Action item
Using the data below, count the lines where "agent" appears, and answer with the number alone.

Material supplied
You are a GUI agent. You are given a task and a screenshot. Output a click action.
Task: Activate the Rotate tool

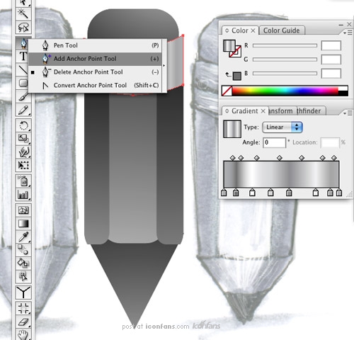point(23,125)
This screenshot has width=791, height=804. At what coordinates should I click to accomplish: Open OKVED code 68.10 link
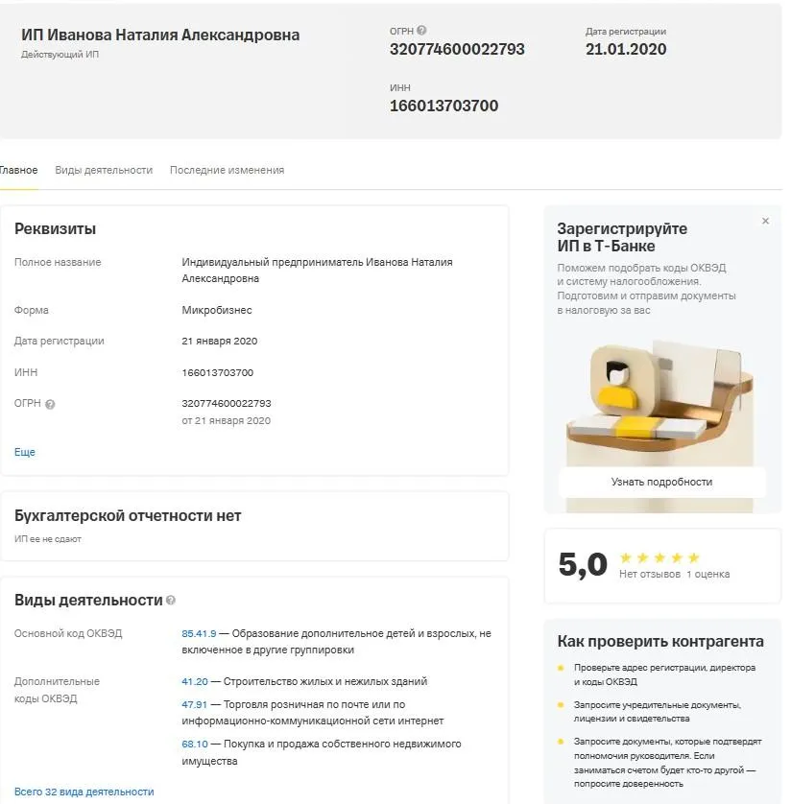point(195,744)
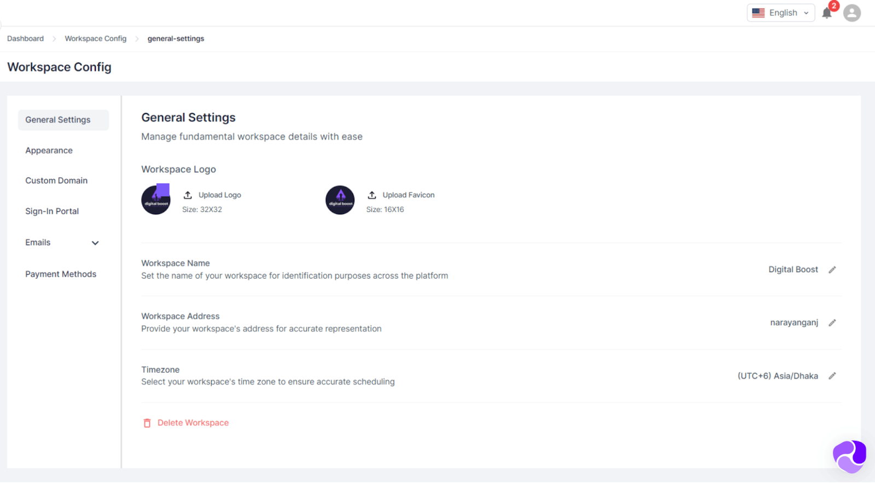The height and width of the screenshot is (483, 875).
Task: Open the chat widget bubble
Action: point(849,456)
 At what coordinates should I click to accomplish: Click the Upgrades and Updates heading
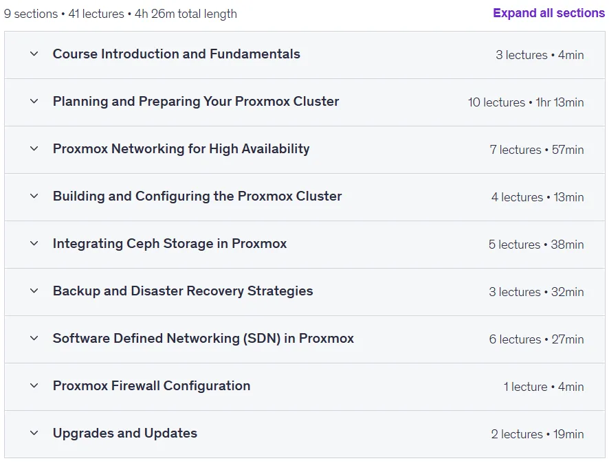pos(125,433)
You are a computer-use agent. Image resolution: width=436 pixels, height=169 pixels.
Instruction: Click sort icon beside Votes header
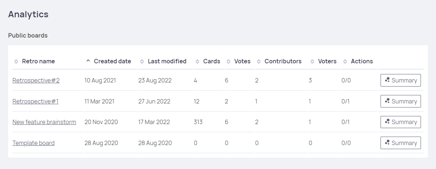coord(228,61)
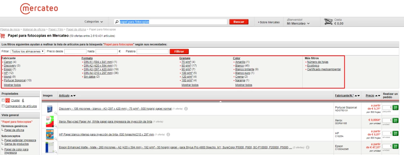Open the Categorías dropdown
Screen dimensions: 404x155
tap(94, 22)
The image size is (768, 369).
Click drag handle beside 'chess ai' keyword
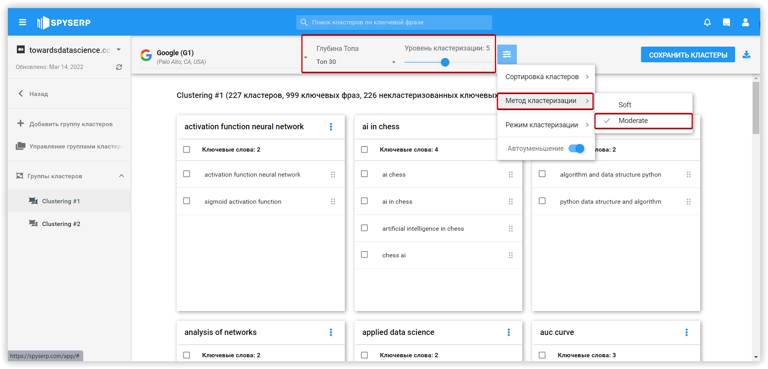[511, 255]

Task output
2